**WORK ORDER**
Transcribe the lines exactly, beginning with the one that contains "Screen dimensions: 302x273" and ending with the final line of the records. Do not transcribe pictures.

**Stored items**
= Beginning of Section =
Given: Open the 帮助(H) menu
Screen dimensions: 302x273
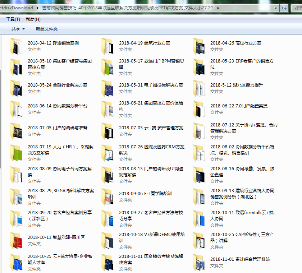Looking at the screenshot, I should 33,19.
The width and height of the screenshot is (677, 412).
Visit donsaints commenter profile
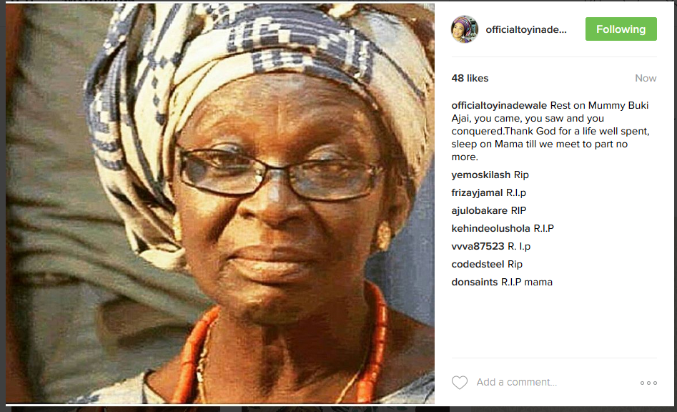pos(475,282)
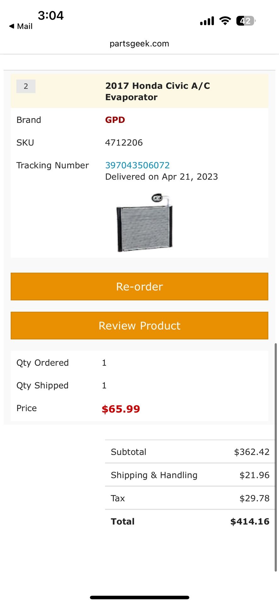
= End of Section =
**SOLUTION BELOW**
Screen dimensions: 302x273
Looking at the screenshot, I should 33,19.
The width and height of the screenshot is (677, 412).
Visit donsaints commenter profile
pos(475,282)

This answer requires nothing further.